Alright, maybe they haven’t paid you back directly. They have paid pack the US Government. The Federal National Mortgage Association, or Fannie Mae as it’s more commonly known is a government sponsored enterprise (GSE). It was founded in 1938 during the great depression as a part of the new deal. Its purpose is to securitize mortgages made by lenders and turn them into mortgage backed securities. This allows lenders to free up additional capital to make more loans. This, in theory, allows for greater home ownership.
In 2008, Fannie Mae was on the brink of bankruptcy. The mortgage meltdown had weakened the mortgage giant and its stock plummeted 90%. They, along with Freddie Mac (another GSE), owned about half of the $12 Trillion mortgage market. On September 7, 2008, it was announced by James Lockhart, director of the Federal Housing Finance Agency, that the Federal Government would take Fannie Mae into conservatorship. Basically, they took control of the company. By the end, the Federal Government (you and I) would bail Fannie Mae out to the tune of $189.5 billion.
Now, the good news; as of the fourth quarter of 2013, Fiannie Mae has repaid the entire debt bailout amount and then some. With an annual record setting income of $84.8 billion in 2013, they were able to pay back the remaining balance of their federal loan. More specifically, they have paid back $192.5 billion dollars to the federal government to date. This is good news for the economy and the housing market. While I don’t prescribe that everything is back to normal with the economy writ large, I’m optimistic.
Most people tend to put a lot of the blame on the banks for the housing meltdown. I understand this belief and agree to some extent. Fannie Mae is certainly guilty as well. But, people should place blame on the department of Housing and Urban Development (HUD). HUD changed the requirement for affordable housing loan percentages. This was a prime factor in the mortgage meltdown. At one point, HUD required 56% of loans to be considered affordable housing loans. This lead to Fannie Mae (and Freddie Mac) established programs to buy $5 trillion in mortgages and encouraged lenders to relax standards. This encouragement, in a sense, created a race to the bottom and would feed the drive for lenders to come up with any way possible to qualify people for mortgages. These methods included, among others, the use of no-doc, ARM, negative amortization (NegAM), and no money down mortgages.

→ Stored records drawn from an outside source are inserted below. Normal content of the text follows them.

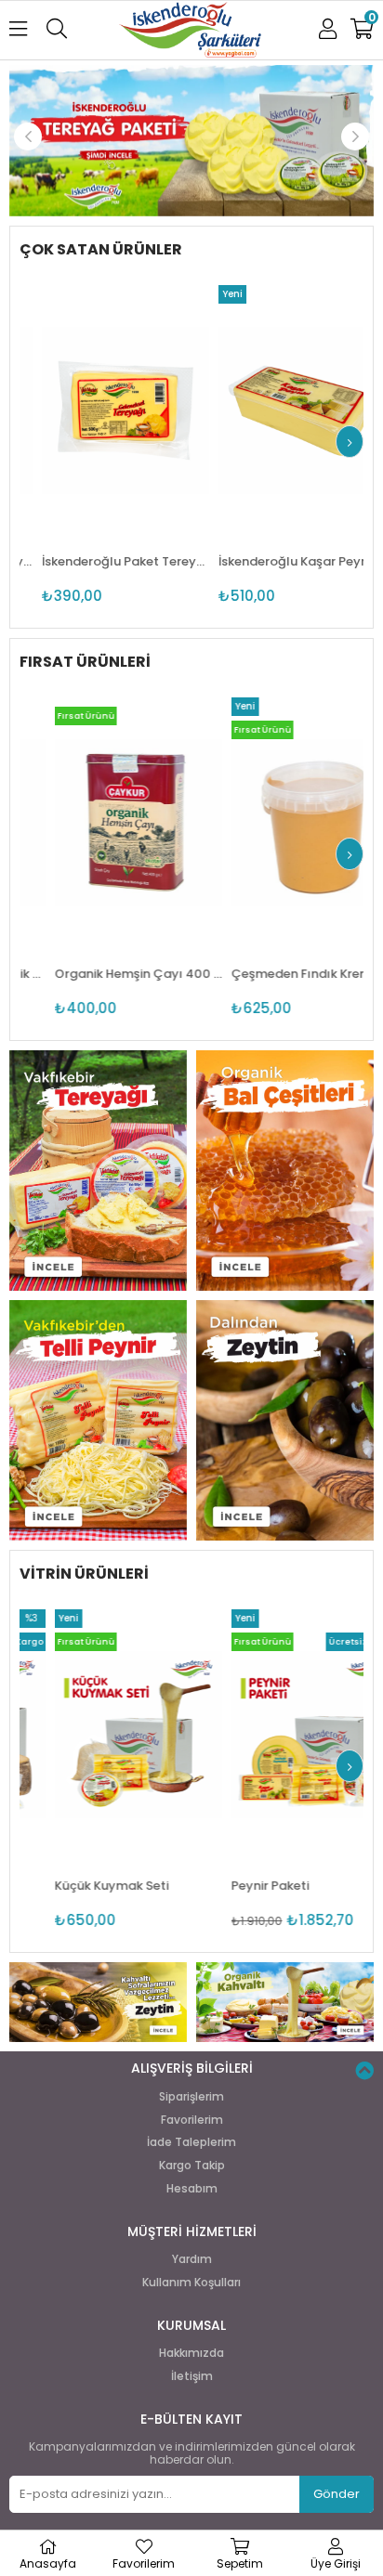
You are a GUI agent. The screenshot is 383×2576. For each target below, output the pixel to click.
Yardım (192, 2259)
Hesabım (192, 2188)
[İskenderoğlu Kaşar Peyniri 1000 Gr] (279, 410)
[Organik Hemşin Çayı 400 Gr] (105, 822)
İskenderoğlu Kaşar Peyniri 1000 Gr (279, 561)
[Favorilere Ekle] (103, 445)
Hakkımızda (191, 2353)
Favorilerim (192, 2120)
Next (355, 136)
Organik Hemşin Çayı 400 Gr (105, 973)
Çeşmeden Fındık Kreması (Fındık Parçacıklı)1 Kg (281, 973)
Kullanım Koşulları (191, 2282)
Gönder (336, 2494)
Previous (28, 136)
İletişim (192, 2376)
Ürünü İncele (137, 445)
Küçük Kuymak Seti (78, 1885)
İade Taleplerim (191, 2142)
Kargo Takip (192, 2165)
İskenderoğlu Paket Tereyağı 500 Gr (103, 561)
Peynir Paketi (237, 1885)
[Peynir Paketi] (281, 1734)
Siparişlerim (191, 2096)
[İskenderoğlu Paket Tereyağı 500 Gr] (103, 410)
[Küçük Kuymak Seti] (105, 1734)
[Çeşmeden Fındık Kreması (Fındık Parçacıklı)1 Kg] (281, 822)
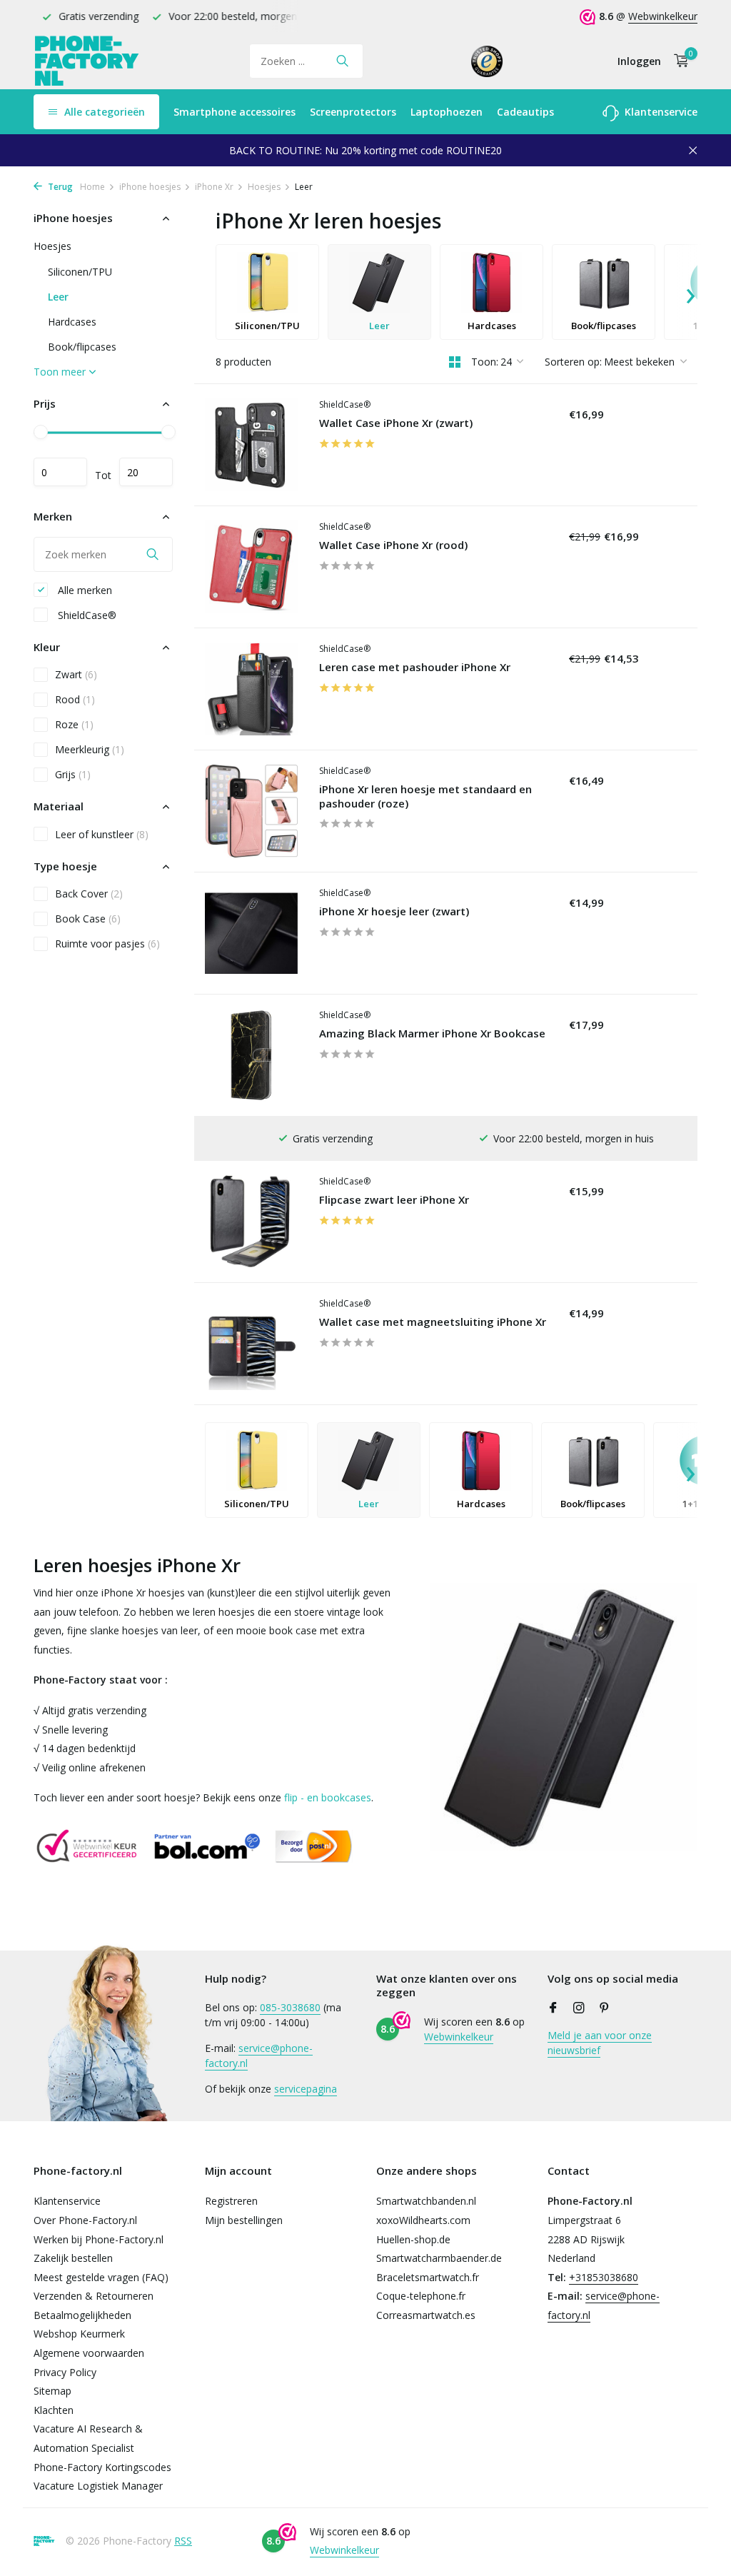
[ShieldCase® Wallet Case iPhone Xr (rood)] (251, 566)
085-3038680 (290, 2007)
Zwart (76, 674)
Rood (75, 699)
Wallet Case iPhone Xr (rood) (393, 545)
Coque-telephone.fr (420, 2296)
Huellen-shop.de (413, 2239)
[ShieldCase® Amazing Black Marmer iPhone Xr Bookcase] (251, 1055)
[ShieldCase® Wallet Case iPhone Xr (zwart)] (251, 444)
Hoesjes (264, 187)
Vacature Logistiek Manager (98, 2485)
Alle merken (83, 590)
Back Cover (89, 893)
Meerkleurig (89, 749)
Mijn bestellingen (244, 2220)
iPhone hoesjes (150, 187)
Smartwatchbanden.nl (426, 2201)
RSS (183, 2540)
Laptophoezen (446, 112)
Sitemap (52, 2391)
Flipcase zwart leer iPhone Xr (394, 1200)
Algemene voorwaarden (89, 2353)
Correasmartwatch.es (425, 2315)
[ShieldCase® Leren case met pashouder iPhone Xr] (251, 689)
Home (92, 187)
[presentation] (690, 292)
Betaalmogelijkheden (82, 2315)
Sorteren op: (573, 361)
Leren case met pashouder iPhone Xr (414, 667)
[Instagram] (579, 2008)
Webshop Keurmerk (79, 2333)
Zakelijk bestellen (73, 2258)
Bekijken (596, 603)
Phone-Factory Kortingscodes (102, 2467)
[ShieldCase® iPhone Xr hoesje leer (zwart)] (251, 933)
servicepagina (305, 2088)
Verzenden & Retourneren (93, 2296)
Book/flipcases (82, 346)
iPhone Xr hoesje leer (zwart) (394, 911)
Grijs (73, 774)
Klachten (54, 2410)
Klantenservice (659, 112)
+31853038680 (603, 2277)
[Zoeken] (342, 61)
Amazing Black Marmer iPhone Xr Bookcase (432, 1033)
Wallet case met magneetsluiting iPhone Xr (432, 1322)
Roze (74, 724)
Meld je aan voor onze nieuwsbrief (600, 2042)
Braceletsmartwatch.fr (427, 2277)
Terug (59, 187)
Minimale (60, 472)
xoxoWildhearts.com (423, 2220)
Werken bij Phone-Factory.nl (98, 2239)
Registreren (231, 2201)
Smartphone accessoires (234, 112)
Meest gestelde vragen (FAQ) (101, 2277)
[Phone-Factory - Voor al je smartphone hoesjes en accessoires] (87, 61)
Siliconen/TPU (80, 271)
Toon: (484, 361)
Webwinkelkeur (662, 16)
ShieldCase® (85, 615)
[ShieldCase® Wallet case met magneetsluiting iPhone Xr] (251, 1343)
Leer (58, 296)
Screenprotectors (353, 112)
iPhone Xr (214, 187)
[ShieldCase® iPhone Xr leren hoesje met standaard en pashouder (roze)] (251, 811)
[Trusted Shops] (487, 60)
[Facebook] (553, 2008)
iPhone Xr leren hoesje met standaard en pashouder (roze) (425, 796)
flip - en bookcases (327, 1797)
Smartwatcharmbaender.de (439, 2258)
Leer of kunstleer (101, 834)
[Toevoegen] (600, 480)
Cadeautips (525, 112)
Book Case (88, 918)
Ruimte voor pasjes (107, 943)
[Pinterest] (604, 2008)
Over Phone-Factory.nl (85, 2220)
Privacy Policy (65, 2372)
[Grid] (454, 362)
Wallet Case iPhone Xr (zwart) (396, 423)
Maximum (146, 472)
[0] (678, 61)
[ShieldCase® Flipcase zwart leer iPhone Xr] (251, 1221)
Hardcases (72, 321)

We all know what happened next; the worst mortgage meltdown in history. While their intentions may have been good, the real world impact of these policies and decisions were devastating. In this case, it created a mortgage feeding frenzy that would end in disaster. I’m thankful that today things are returning to normal and Fannie Mae has paid back the Federal Government, i.e. the US tax payers.